─── RECORDED DATA ───

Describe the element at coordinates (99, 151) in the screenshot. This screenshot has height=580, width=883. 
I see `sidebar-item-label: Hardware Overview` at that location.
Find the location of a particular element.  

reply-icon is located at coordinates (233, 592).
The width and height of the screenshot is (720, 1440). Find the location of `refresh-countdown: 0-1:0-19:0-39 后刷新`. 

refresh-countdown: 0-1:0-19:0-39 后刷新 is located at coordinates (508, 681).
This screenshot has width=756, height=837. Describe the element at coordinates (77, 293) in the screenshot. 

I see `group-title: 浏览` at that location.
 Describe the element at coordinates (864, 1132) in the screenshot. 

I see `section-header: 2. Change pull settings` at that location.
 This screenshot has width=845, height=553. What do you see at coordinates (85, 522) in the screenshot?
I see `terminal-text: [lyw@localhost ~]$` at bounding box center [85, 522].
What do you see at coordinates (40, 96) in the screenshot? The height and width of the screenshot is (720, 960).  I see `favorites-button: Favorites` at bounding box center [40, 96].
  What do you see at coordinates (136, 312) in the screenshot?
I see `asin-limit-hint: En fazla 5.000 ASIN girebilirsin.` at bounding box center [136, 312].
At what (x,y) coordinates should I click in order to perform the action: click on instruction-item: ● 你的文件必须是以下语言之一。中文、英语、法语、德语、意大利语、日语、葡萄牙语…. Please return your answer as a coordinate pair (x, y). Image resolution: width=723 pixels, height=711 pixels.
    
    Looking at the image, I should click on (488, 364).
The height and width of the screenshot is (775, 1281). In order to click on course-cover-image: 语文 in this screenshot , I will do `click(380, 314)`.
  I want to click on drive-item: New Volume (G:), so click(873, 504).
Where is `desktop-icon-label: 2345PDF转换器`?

───

▸ TASK GOAL: Copy out word for word the part of the records that opens with the line containing "Find the location of a particular element." and closes with the line containing "refresh-countdown: 0-1:0-19:0-39 后刷新 is", both of those lines included.

▸ ANSWER SPACE:
Find the location of a particular element.  

reply-icon is located at coordinates (233, 592).
The width and height of the screenshot is (720, 1440). Find the location of `refresh-countdown: 0-1:0-19:0-39 后刷新`. 

refresh-countdown: 0-1:0-19:0-39 后刷新 is located at coordinates (508, 681).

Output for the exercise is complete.